Perdicchio Maurizio, Cornelissen Lenneke A M, Streng-Ouwehand Ingeborg, Engels Steef, Verstege Marleen I, Boon Louis, Geerts Dirk, van Kooyk Yvette, Unger Wendy W J
Department of Molecular Cell Biology and Immunology, VU University Medical Center, Amsterdam, The Netherlands.
Clinical Research Division, Fred Hutchinson Cancer Research Center, Seattle, WA, USA.
Oncotarget. 2016 Feb 23;7(8):8771-82. doi: 10.18632/oncotarget.6822.

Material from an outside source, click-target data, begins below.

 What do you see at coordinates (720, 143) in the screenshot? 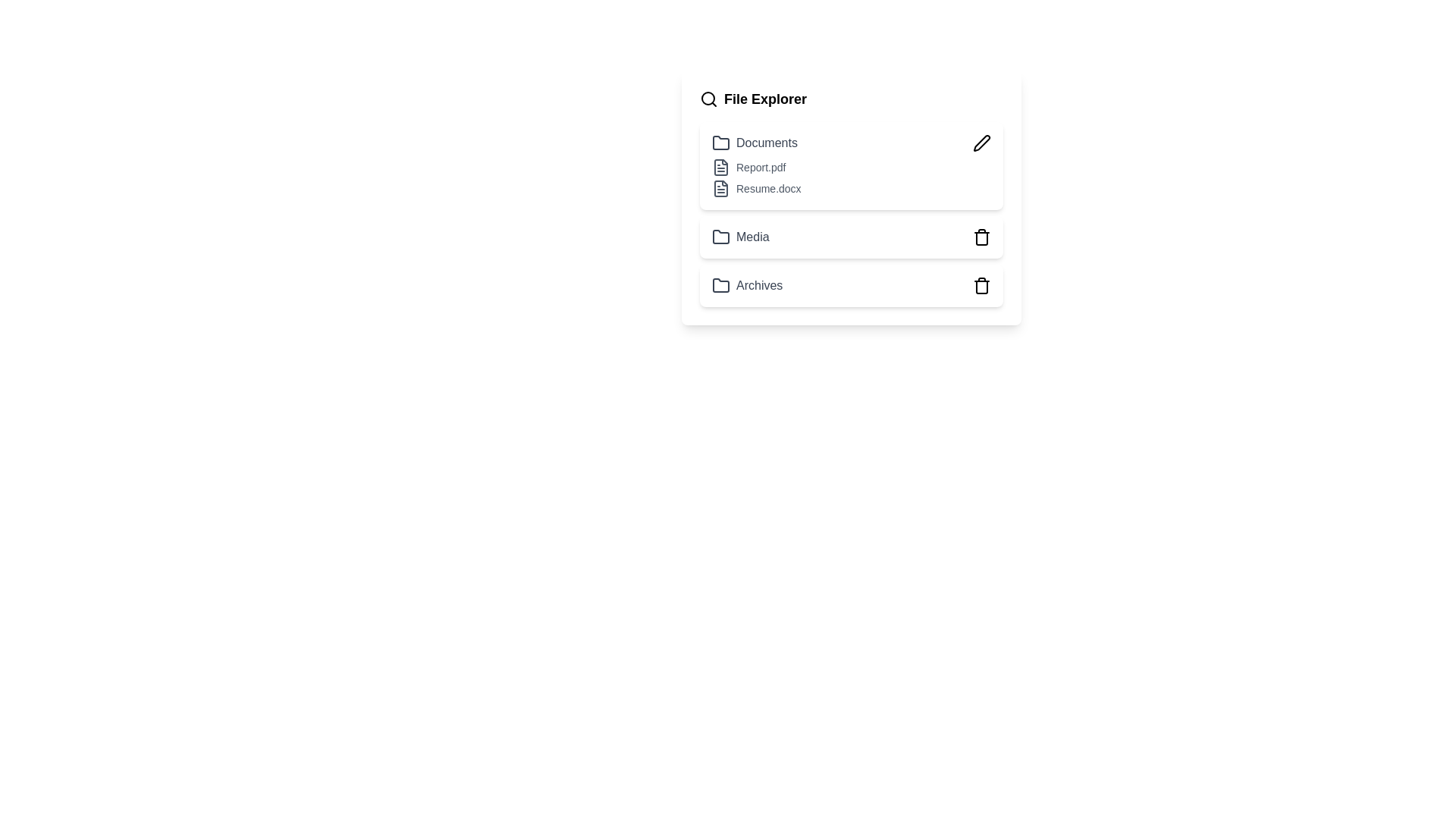
I see `the folder-shaped icon adjacent to the 'Documents' label in the 'File Explorer' section` at bounding box center [720, 143].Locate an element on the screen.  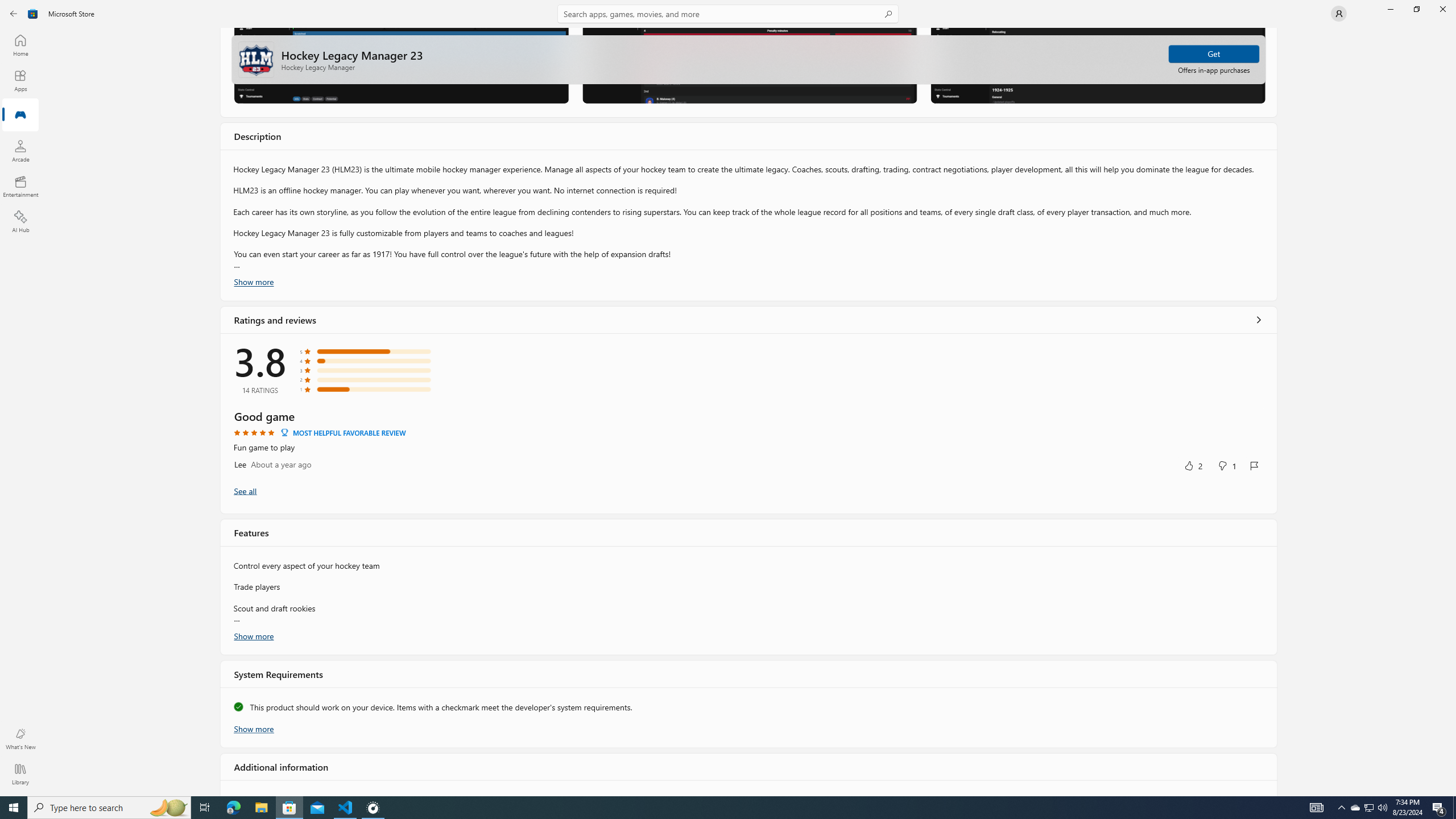
'No, this was not helpful. 1 votes.' is located at coordinates (1226, 465).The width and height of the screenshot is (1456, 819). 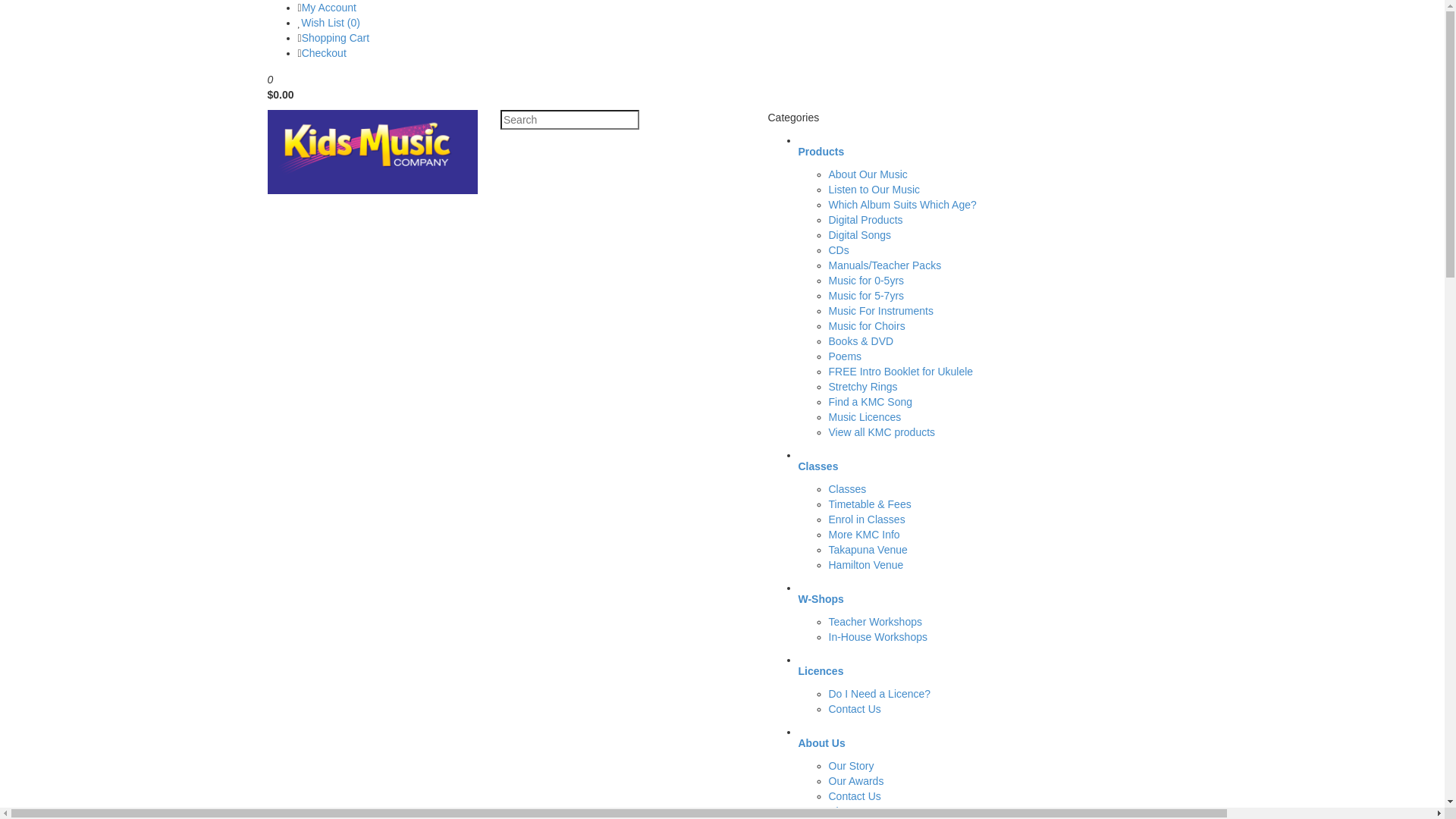 I want to click on 'Checkout', so click(x=323, y=52).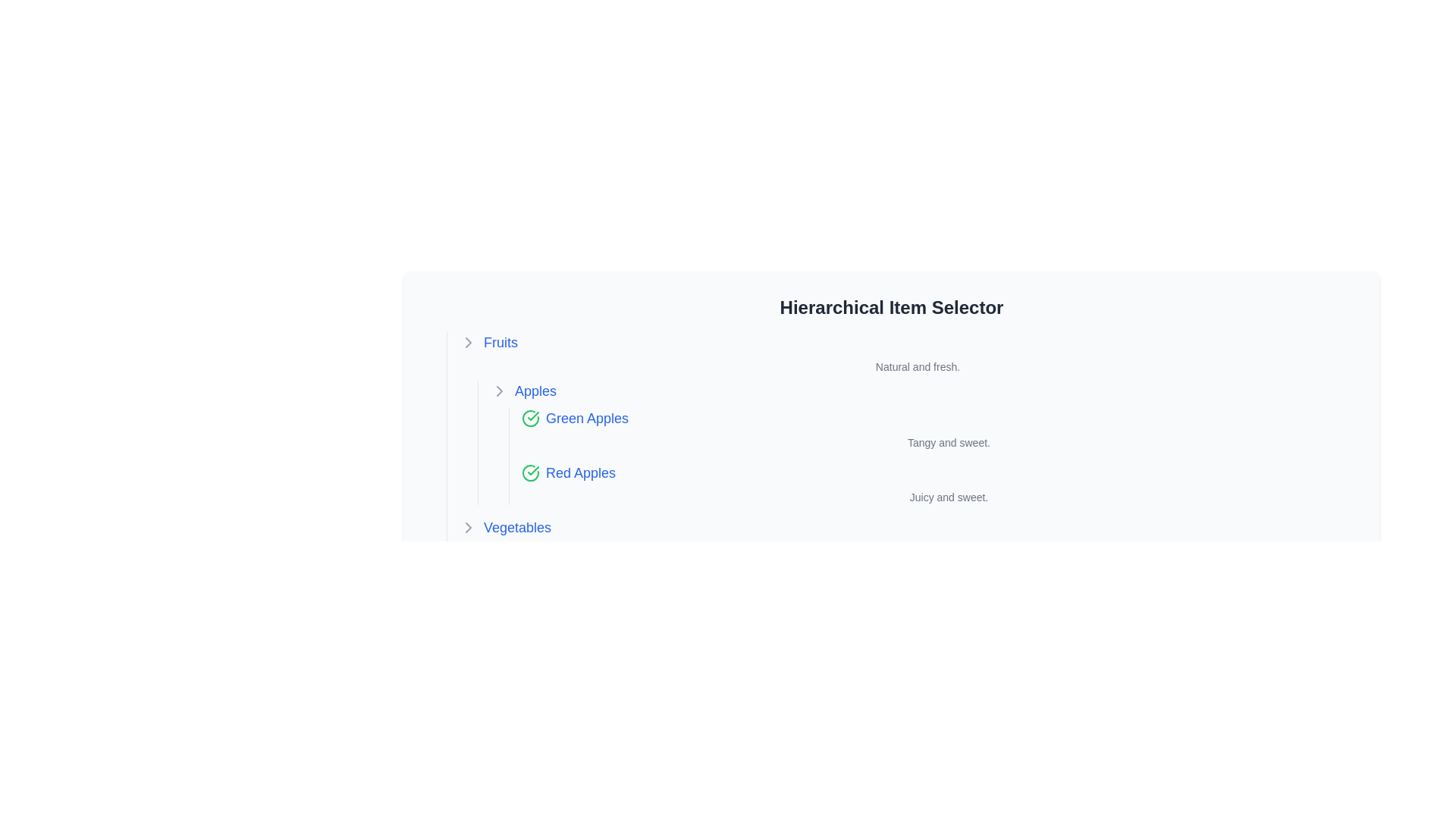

The increased presence of sialylated glycans on the tumor surface has been linked to poor prognosis, yet the effects on tumor-specific T cell immunity are hardly studied. We here show that hypersialylation of B16 melanoma substantially influences tumor growth by preventing the formation of effector T cells and facilitating the presence of high regulatory T cell (Treg) frequencies. Knock-down of the sialic acid transporter created "sialic acid low" tumors, that grew slower in-vivo than hypersialylated tumors, altered the Treg/Teffector balance, favoring immunological tumor control. The enhanced effector T cell response in developing "sialic acid low" tumors was preceded by and dependent on an increased influx and activity of Natural Killer (NK) cells. Thus, tumor hypersialylation orchestrates immune escape at the level of NK and Teff/Treg balance within the tumor microenvironment, herewith dampening tumor-specific T cell control. Reducing sialylation provides a therapeutic option to render tumors permissive to immune attack.
肿瘤表面唾液酸化聚糖的增多与预后不良有关,但对肿瘤特异性T细胞免疫的影响却鲜有研究。我们在此表明,B16黑色素瘤的高唾液酸化通过阻止效应T细胞的形成和促进高调节性T细胞(Treg)频率的存在,极大地影响肿瘤生长。敲低唾液酸转运体产生了“低唾液酸”肿瘤,其在体内生长比高唾液酸化肿瘤更慢,改变了Treg/效应T细胞平衡,有利于免疫性肿瘤控制。在发育中的“低唾液酸”肿瘤中,效应T细胞反应增强之前并依赖于自然杀伤(NK)细胞流入和活性的增加。因此,肿瘤高唾液酸化在肿瘤微环境中的NK和Teff/Treg平衡水平上精心策划免疫逃逸,从而削弱肿瘤特异性T细胞控制。减少唾液酸化提供了一种使肿瘤易于受到免疫攻击的治疗选择。